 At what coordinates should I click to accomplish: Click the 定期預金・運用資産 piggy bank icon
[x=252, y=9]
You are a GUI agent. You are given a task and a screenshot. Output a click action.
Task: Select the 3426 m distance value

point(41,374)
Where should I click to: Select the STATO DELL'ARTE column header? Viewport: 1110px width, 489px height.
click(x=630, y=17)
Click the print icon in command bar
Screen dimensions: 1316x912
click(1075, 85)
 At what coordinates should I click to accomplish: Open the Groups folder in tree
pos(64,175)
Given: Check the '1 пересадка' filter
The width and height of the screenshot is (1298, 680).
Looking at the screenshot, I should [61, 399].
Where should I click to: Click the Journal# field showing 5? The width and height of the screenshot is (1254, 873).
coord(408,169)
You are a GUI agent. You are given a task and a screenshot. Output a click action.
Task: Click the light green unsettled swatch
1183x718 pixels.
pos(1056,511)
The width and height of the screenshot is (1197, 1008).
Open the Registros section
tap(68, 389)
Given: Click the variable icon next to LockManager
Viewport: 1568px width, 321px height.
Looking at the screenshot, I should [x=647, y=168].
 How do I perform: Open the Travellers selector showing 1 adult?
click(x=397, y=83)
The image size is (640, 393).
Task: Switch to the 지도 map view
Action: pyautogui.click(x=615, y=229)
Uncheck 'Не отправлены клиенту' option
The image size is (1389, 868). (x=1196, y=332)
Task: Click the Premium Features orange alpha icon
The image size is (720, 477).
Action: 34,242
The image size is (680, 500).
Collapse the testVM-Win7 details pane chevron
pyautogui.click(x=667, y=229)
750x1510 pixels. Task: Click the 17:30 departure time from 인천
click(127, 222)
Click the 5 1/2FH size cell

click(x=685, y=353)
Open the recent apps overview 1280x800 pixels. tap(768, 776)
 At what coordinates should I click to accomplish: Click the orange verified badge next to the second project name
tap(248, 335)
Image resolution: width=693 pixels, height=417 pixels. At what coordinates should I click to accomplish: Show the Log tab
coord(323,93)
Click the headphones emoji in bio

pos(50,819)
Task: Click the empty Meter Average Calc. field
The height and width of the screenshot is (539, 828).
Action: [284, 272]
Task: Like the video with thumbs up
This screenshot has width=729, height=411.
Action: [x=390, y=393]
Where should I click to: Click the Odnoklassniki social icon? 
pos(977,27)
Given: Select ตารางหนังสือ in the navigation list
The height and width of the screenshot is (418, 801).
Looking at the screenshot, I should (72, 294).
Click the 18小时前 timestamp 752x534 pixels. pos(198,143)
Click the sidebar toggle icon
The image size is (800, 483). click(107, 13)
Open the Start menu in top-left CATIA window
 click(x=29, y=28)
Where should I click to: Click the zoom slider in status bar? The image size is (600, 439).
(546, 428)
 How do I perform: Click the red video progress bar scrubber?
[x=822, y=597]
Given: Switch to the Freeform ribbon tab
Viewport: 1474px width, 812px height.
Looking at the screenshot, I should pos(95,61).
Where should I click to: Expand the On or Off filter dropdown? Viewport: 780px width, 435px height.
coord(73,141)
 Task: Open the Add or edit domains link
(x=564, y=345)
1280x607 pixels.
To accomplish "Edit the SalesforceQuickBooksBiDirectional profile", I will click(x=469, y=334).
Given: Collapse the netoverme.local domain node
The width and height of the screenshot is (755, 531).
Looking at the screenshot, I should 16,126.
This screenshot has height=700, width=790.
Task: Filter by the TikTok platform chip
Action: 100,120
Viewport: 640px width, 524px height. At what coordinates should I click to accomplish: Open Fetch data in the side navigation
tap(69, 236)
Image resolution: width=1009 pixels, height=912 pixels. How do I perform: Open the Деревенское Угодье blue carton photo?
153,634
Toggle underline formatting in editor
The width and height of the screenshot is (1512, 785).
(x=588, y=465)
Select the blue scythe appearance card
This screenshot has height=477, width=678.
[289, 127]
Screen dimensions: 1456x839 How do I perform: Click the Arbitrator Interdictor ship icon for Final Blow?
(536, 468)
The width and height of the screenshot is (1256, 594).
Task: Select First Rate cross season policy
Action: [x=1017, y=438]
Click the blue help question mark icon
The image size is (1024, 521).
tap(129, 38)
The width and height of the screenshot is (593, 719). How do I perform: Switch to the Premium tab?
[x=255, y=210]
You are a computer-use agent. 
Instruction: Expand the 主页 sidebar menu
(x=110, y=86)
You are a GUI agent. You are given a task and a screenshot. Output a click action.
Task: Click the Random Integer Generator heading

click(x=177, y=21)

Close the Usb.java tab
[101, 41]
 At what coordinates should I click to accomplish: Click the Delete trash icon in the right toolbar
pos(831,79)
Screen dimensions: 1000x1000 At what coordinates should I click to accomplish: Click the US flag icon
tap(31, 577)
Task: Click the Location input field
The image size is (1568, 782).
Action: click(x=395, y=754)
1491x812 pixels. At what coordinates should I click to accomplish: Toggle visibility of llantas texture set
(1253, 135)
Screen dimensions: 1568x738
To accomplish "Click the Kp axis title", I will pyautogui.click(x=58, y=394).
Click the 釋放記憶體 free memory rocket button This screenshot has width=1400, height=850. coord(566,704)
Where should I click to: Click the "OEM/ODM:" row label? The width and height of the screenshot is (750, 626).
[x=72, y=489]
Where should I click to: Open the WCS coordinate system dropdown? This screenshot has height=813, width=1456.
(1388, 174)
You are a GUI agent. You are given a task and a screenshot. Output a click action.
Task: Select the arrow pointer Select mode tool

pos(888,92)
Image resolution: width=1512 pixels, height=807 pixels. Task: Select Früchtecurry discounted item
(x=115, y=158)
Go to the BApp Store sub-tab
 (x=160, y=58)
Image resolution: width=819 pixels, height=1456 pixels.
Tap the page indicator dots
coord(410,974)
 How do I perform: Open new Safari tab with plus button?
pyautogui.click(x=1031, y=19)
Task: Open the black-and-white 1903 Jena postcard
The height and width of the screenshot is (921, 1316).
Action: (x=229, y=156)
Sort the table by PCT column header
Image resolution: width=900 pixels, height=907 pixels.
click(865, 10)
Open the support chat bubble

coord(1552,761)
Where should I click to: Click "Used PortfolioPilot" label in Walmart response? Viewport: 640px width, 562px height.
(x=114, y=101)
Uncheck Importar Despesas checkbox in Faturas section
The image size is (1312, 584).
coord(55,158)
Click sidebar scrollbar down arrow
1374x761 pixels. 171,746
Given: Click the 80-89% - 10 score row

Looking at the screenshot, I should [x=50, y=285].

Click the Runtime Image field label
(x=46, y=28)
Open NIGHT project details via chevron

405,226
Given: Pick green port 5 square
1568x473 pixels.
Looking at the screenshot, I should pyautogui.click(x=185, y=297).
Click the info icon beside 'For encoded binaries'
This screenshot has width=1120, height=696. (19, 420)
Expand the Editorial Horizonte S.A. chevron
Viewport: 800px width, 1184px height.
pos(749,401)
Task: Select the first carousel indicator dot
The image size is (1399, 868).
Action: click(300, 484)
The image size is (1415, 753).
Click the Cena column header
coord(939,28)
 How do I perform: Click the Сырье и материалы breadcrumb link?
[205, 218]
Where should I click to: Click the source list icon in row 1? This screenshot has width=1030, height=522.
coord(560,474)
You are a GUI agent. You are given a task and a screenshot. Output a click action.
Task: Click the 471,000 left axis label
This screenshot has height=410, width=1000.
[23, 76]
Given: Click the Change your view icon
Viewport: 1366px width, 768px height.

+--

> **Problem to work on**
Your answer should contain every entry, transcribed exactly.

> **Solved problem**
 At what coordinates should I click to accomplish: Click the 定期預金・運用資産 piggy bank icon
[x=252, y=9]
You are a GUI agent. You are given a task and a screenshot. Output a click action.
Task: Select the 3426 m distance value

point(41,374)
Where should I click to: Select the STATO DELL'ARTE column header? Viewport: 1110px width, 489px height.
click(x=630, y=17)
Click the print icon in command bar
Screen dimensions: 1316x912
click(1075, 85)
 At what coordinates should I click to accomplish: Open the Groups folder in tree
pos(64,175)
Given: Check the '1 пересадка' filter
The width and height of the screenshot is (1298, 680).
Looking at the screenshot, I should [61, 399].
Where should I click to: Click the Journal# field showing 5? The width and height of the screenshot is (1254, 873).
coord(408,169)
You are a GUI agent. You are given a task and a screenshot. Output a click action.
Task: Click the light green unsettled swatch
1183x718 pixels.
pos(1056,511)
The width and height of the screenshot is (1197, 1008).
Open the Registros section
tap(68, 389)
Given: Click the variable icon next to LockManager
Viewport: 1568px width, 321px height.
Looking at the screenshot, I should [x=647, y=168].
 How do I perform: Open the Travellers selector showing 1 adult?
click(x=397, y=83)
The image size is (640, 393).
Task: Switch to the 지도 map view
Action: pyautogui.click(x=615, y=229)
Uncheck 'Не отправлены клиенту' option
The image size is (1389, 868). (x=1196, y=332)
Task: Click the Premium Features orange alpha icon
The image size is (720, 477).
Action: 34,242
The image size is (680, 500).
Collapse the testVM-Win7 details pane chevron
pyautogui.click(x=667, y=229)
750x1510 pixels. Task: Click the 17:30 departure time from 인천
click(127, 222)
Click the 5 1/2FH size cell

click(x=685, y=353)
Open the recent apps overview 1280x800 pixels. tap(768, 776)
 At what coordinates should I click to accomplish: Click the orange verified badge next to the second project name
tap(248, 335)
Image resolution: width=693 pixels, height=417 pixels. At what coordinates should I click to accomplish: Show the Log tab
coord(323,93)
Click the headphones emoji in bio

pos(50,819)
Task: Click the empty Meter Average Calc. field
The height and width of the screenshot is (539, 828).
Action: [284, 272]
Task: Like the video with thumbs up
This screenshot has width=729, height=411.
Action: [x=390, y=393]
Where should I click to: Click the Odnoklassniki social icon? 
pos(977,27)
Given: Select ตารางหนังสือ in the navigation list
The height and width of the screenshot is (418, 801).
Looking at the screenshot, I should (72, 294).
Click the 18小时前 timestamp 752x534 pixels. pos(198,143)
Click the sidebar toggle icon
The image size is (800, 483). click(107, 13)
Open the Start menu in top-left CATIA window
 click(x=29, y=28)
Where should I click to: Click the zoom slider in status bar? The image size is (600, 439).
(546, 428)
 How do I perform: Click the red video progress bar scrubber?
[x=822, y=597]
Given: Switch to the Freeform ribbon tab
Viewport: 1474px width, 812px height.
Looking at the screenshot, I should pos(95,61).
Where should I click to: Expand the On or Off filter dropdown? Viewport: 780px width, 435px height.
coord(73,141)
 Task: Open the Add or edit domains link
(x=564, y=345)
1280x607 pixels.
To accomplish "Edit the SalesforceQuickBooksBiDirectional profile", I will click(x=469, y=334).
Given: Collapse the netoverme.local domain node
The width and height of the screenshot is (755, 531).
Looking at the screenshot, I should 16,126.
This screenshot has height=700, width=790.
Task: Filter by the TikTok platform chip
Action: 100,120
Viewport: 640px width, 524px height. At what coordinates should I click to accomplish: Open Fetch data in the side navigation
tap(69, 236)
Image resolution: width=1009 pixels, height=912 pixels. How do I perform: Open the Деревенское Угодье blue carton photo?
153,634
Toggle underline formatting in editor
The width and height of the screenshot is (1512, 785).
(x=588, y=465)
Select the blue scythe appearance card
This screenshot has height=477, width=678.
[289, 127]
Screen dimensions: 1456x839 How do I perform: Click the Arbitrator Interdictor ship icon for Final Blow?
(536, 468)
The width and height of the screenshot is (1256, 594).
Task: Select First Rate cross season policy
Action: [x=1017, y=438]
Click the blue help question mark icon
The image size is (1024, 521).
tap(129, 38)
The width and height of the screenshot is (593, 719). How do I perform: Switch to the Premium tab?
[x=255, y=210]
You are a computer-use agent. 
Instruction: Expand the 主页 sidebar menu
(x=110, y=86)
You are a GUI agent. You are given a task and a screenshot. Output a click action.
Task: Click the Random Integer Generator heading

click(x=177, y=21)

Close the Usb.java tab
[101, 41]
 At what coordinates should I click to accomplish: Click the Delete trash icon in the right toolbar
pos(831,79)
Screen dimensions: 1000x1000 At what coordinates should I click to accomplish: Click the US flag icon
tap(31, 577)
Task: Click the Location input field
The image size is (1568, 782).
Action: click(x=395, y=754)
1491x812 pixels. At what coordinates should I click to accomplish: Toggle visibility of llantas texture set
(1253, 135)
Screen dimensions: 1568x738
To accomplish "Click the Kp axis title", I will pyautogui.click(x=58, y=394).
Click the 釋放記憶體 free memory rocket button This screenshot has width=1400, height=850. coord(566,704)
Where should I click to: Click the "OEM/ODM:" row label? The width and height of the screenshot is (750, 626).
[x=72, y=489]
Where should I click to: Open the WCS coordinate system dropdown? This screenshot has height=813, width=1456.
(1388, 174)
You are a GUI agent. You are given a task and a screenshot. Output a click action.
Task: Select the arrow pointer Select mode tool

pos(888,92)
Image resolution: width=1512 pixels, height=807 pixels. Task: Select Früchtecurry discounted item
(x=115, y=158)
Go to the BApp Store sub-tab
 (x=160, y=58)
Image resolution: width=819 pixels, height=1456 pixels.
Tap the page indicator dots
coord(410,974)
 How do I perform: Open new Safari tab with plus button?
pyautogui.click(x=1031, y=19)
Task: Open the black-and-white 1903 Jena postcard
The height and width of the screenshot is (921, 1316).
Action: (x=229, y=156)
Sort the table by PCT column header
Image resolution: width=900 pixels, height=907 pixels.
click(865, 10)
Open the support chat bubble

coord(1552,761)
Where should I click to: Click "Used PortfolioPilot" label in Walmart response? Viewport: 640px width, 562px height.
(x=114, y=101)
Uncheck Importar Despesas checkbox in Faturas section
The image size is (1312, 584).
coord(55,158)
Click sidebar scrollbar down arrow
1374x761 pixels. 171,746
Given: Click the 80-89% - 10 score row

Looking at the screenshot, I should [x=50, y=285].

Click the Runtime Image field label
(x=46, y=28)
Open NIGHT project details via chevron

405,226
Given: Pick green port 5 square
1568x473 pixels.
Looking at the screenshot, I should pyautogui.click(x=185, y=297).
Click the info icon beside 'For encoded binaries'
This screenshot has width=1120, height=696. (19, 420)
Expand the Editorial Horizonte S.A. chevron
Viewport: 800px width, 1184px height.
pos(749,401)
Task: Select the first carousel indicator dot
The image size is (1399, 868).
Action: click(300, 484)
The image size is (1415, 753).
Click the Cena column header
coord(939,28)
 How do I perform: Click the Сырье и материалы breadcrumb link?
[205, 218]
Where should I click to: Click the source list icon in row 1? This screenshot has width=1030, height=522.
coord(560,474)
You are a GUI agent. You are given a task and a screenshot. Output a click action.
Task: Click the 471,000 left axis label
This screenshot has height=410, width=1000.
[23, 76]
Given: Click the Change your view icon
Viewport: 1366px width, 768px height.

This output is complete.